Disease-modifying therapies (DMTs) slow the progression of T1D by targeting the autoimmune processes that result in the immune system attacking insulin-producing beta cells in the pancreas.
Cell therapies restore the body’s ability to produce insulin by delivering new insulin-producing cells.
The first generation of these therapies is now available for some people, but improvements are still needed. Current cell therapies require lifelong immunosuppression, and both types of therapies can result in adverse effects.
Yet a Breakthrough T1D study makes clear that people with T1D are willing to accept these risks for a chance to halt or reverse their disease:
- 92% of adults would try DMT therapies at diagnosis.
- 70% of caregivers would have considered DMT for the child at diagnosis.

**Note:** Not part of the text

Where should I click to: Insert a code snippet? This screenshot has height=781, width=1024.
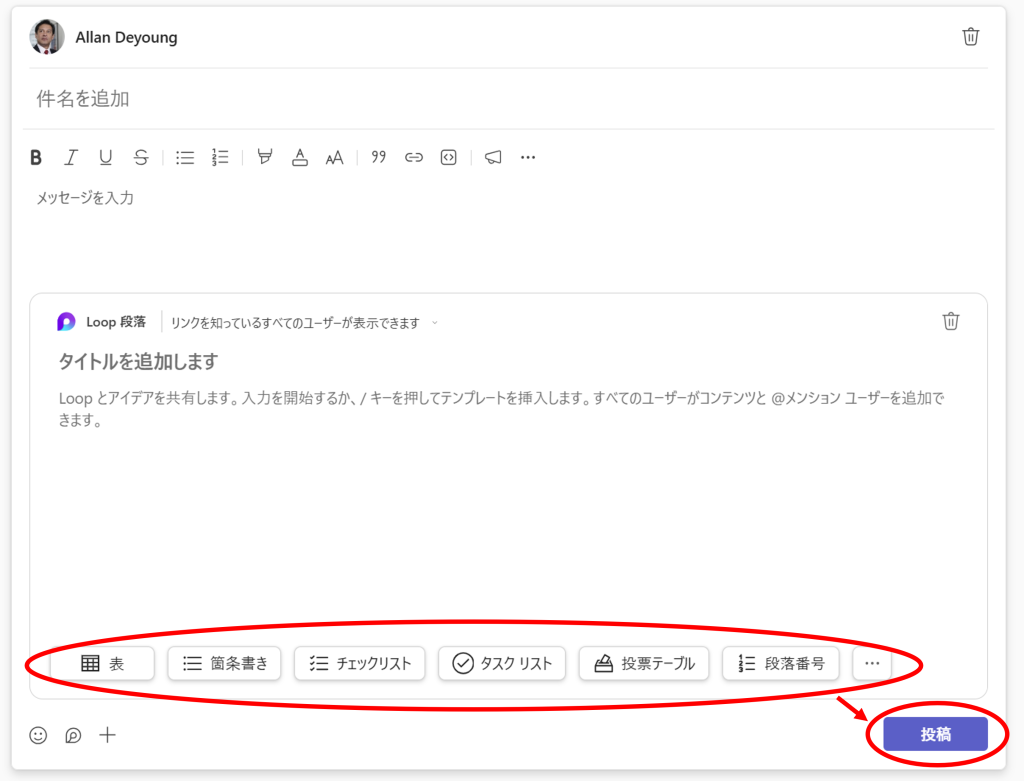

- 100% of respondents said they would try a cell therapy if available.
Project ACT: Accelerating Cell Therapies
To meet this demand for new therapies and ensure they reach people as quickly and safely as possible, Breakthrough T1D launched Project ACT (Accelerate Cell Therapies) to speed the research and development, regulatory approval, and adoption. The initiative addresses the challenges on several levels by:
- Conducting research at Breakthrough T1D’s Centers of Excellence, which bring together top researchers from various institutions to move the science of curing T1D forward.
- Developing a roadmap for the next generations of cell therapies with innovative clinical trial designs that include more people with T1D and accelerate approval with appropriate endpoints.

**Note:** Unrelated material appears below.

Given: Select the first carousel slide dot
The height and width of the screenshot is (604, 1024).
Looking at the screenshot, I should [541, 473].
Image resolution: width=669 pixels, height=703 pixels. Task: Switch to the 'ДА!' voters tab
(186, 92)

- Advocating to enable improved regulatory processes that lead to faster development and approval.
- Advocating for expanded insurance coverage of cell therapies.

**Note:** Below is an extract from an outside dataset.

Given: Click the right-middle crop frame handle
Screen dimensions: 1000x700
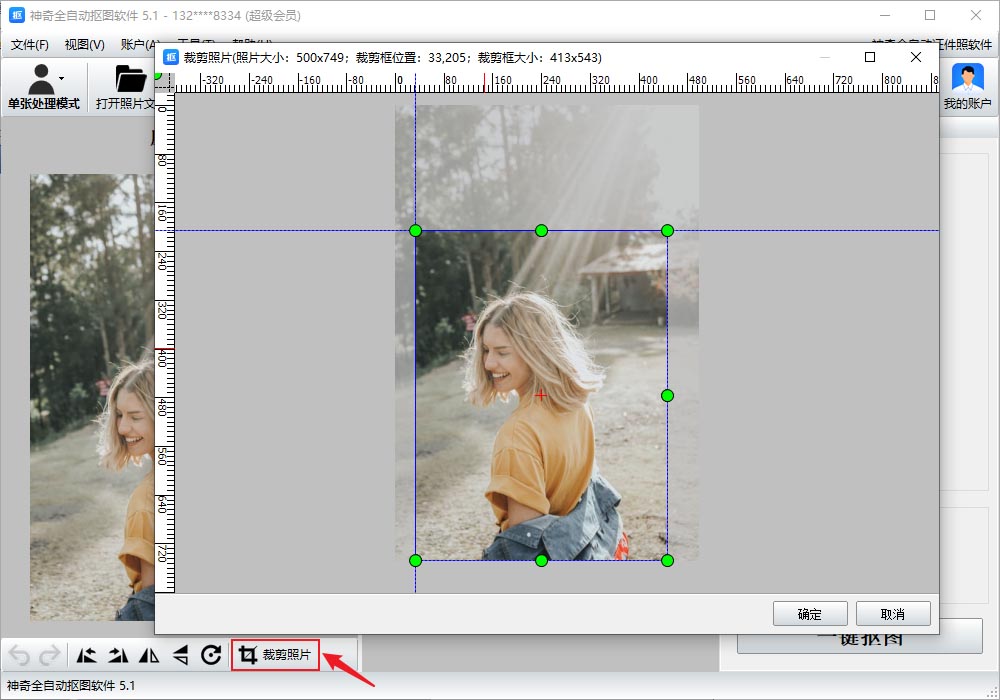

- Developing clinical care guidelines and treatment protocols to increase adoption by clinicians and people living with T1D.
The goal: dramatically accelerate cell therapies as T1D cures through coordinated work that advances funding, research, development, regulatory processes, access, and adoption simultaneously. In this moment of rapid scientific momentum, Breakthrough T1D’s focus on elevating patient perspectives is emerging as a powerful driver of how future T1D therapies will be developed, evaluated, and delivered.
“The misperception that today’s therapies are good enough is one of the most insidious challenges to ushering in the era of T1D cures,” according to Stephen Karpen, Senior Director of Regulatory Affairs at Breakthrough T1D. “When we fully appreciate the daily experiences of people living with T1D, and use these experiences to guide research and regulatory decisions, we will have clear pathways for new therapies that truly meet these needs.”
Conclusion
The path to curing T1D is accelerating, but progress depends on more than science alone. It requires listening to and acting on the voices of those living with the disease. By prioritizing patient perspectives, advancing innovative therapies and ensuring access, we can transform hope for cures into reality. Breakthrough T1D is committed to driving this change.